**Extracted material**
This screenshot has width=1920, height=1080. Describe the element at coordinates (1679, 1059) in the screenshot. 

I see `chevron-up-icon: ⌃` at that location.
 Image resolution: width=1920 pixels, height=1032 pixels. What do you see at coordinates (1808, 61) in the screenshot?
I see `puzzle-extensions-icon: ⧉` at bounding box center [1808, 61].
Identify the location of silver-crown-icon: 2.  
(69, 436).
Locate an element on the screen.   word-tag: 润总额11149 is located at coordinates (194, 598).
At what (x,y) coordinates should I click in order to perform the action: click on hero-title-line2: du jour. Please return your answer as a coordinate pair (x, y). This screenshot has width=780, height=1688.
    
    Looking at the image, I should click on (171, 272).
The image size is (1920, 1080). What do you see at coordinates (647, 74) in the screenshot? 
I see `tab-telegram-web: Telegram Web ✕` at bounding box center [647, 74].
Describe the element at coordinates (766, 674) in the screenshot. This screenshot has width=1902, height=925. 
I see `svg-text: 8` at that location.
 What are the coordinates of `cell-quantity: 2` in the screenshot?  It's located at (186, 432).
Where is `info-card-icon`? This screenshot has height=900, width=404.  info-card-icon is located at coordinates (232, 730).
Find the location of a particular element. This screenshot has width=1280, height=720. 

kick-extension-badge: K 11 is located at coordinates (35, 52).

**Aim of the exercise**
Show each line from the records above that contains the word "element". Only matches with the same letter case count.

**The completed task**
This screenshot has width=1920, height=1080. Describe the element at coordinates (1679, 1059) in the screenshot. 
Locate an element on the screen.   word-tag: 润总额11149 is located at coordinates (194, 598).
Describe the element at coordinates (766, 674) in the screenshot. This screenshot has width=1902, height=925. 
Find the location of a particular element. This screenshot has width=1280, height=720. 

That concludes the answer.